Depending on the issue and the age of your child, the therapist may first want to meet with you alone to get some background information about the issues that your child is facing along with some developmental history. Other times, they may want to meet with you and your child together, or in the case of teens, possibly with your child alone.
Your therapist will greet all of you in the designated waiting area for your appointment. If you are a bit early, you can have a seat and wait until your therapist comes to greet you. Often they will be in a meeting with someone else before hand and will come to find you at your appointment time.
Once you go into the office and have a chance to get seated, there will often be paperwork to complete. The therapist will already have your appointment form containing the basic information, but may want to confirm some additional details. This can help to break the ice.
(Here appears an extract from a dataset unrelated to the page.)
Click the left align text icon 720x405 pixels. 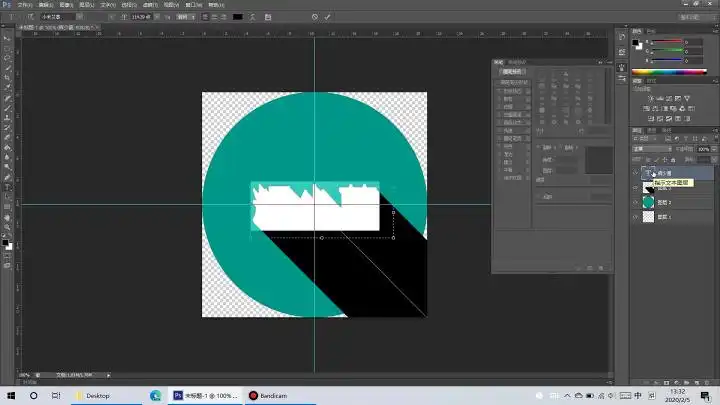pyautogui.click(x=205, y=17)
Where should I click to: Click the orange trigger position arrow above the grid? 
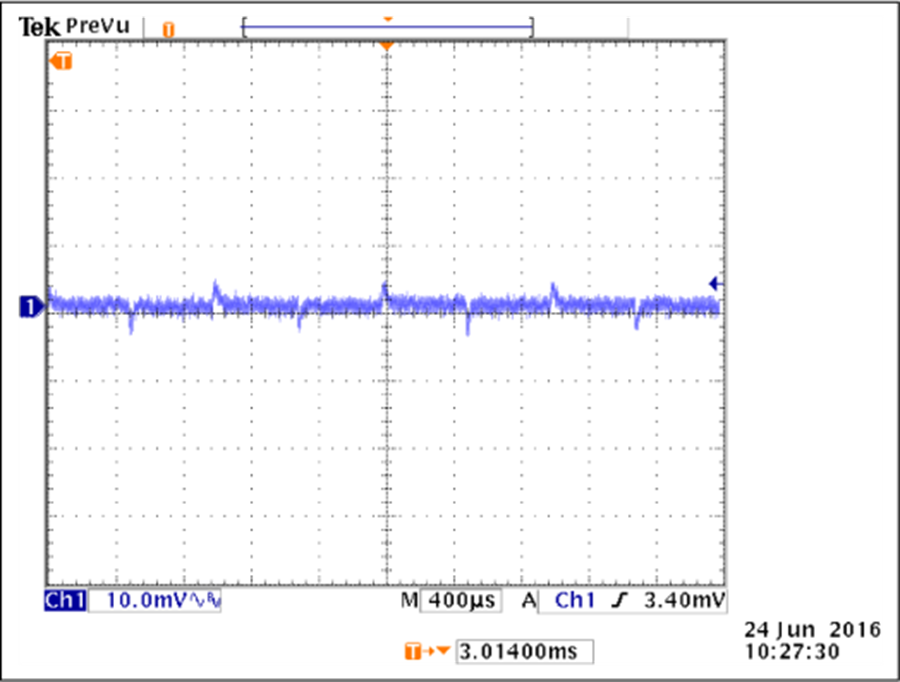point(387,46)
The therapist may want to collect some basic information about you for your file and complete an informed consent form, which is a document that explains the framework of therapy- the frequency and duration of your sessions, the rules about confidentiality and information about fees and payment. The informed consent is basically the contract between you and your therapist which describes the way you will work together. The age of consent is 14 years old, so in the case of younger children, it is the parents who sign on behalf of the child. Children who are 14 years of age and older sign their own consent forms.
From here, different therapists will work in different ways. Some may have a structured questionnaire that they will go through with you to do a full assessment of the child’s history, your concerns and the reasons that you are seeking therapy. Other therapists prefer to work in a less structured way, opening with some variation of “What’s bringing you here?” and letting the conversation flow from there.
In cases where younger children are involved, your therapist may use different approaches to engage the child or family members, for instance, creating a family mural or family sculpture, or through structured play. This allows children to have the opportunity to communicate in a way that is more familiar to them.
Here are some things your therapist may want to know about in the first (or first few) sessions:
- This information will help to guide your therapist toward the best ways of working with you:
- Your reason for seeking therapy at this time- concerns that you are having about your child or any symptoms that they are displaying.
- The relationships between various members in the family.
- Your current home situation including relationships with extended family, work or school, and daily life.
- Your child’s developmental history.
- Past experiences that your child or family has had with therapy: if there was anything about your past experience that was particularly helpful or not.
- More fully exploring your goals for therapy to understand better what you are hoping to get out of the experience.
Many therapists will view the first therapy session as an evaluation period. The goal here is to get to know one another better and to see if you are a good fit.
One of the most important factors in therapy is that you and your child feel comfortable with your therapist and that you feel like you are a good match. Not every person clicks well with every therapist, and your therapist understands this.
Feel free to bring up questions or concerns if there is something that you don’t feel so comfortable with or think that the therapist’s approach isn’t what you need. We appreciate your feedback and your therapist wants to make sure that you get the best service possible. Many times, with your input, the therapist is able to adapt his or her approach so that it may be more helpful for you, your personality style and your unique needs.
If for any reason, your therapist really doesn’t feel like a good fit, this is completely okay. Your therapist should be able to help facilitate a transfer to another professional, or if you prefer to contact our intake team to ask to be reassigned, we would be happy to help you find another professional on our team who would better suit your needs.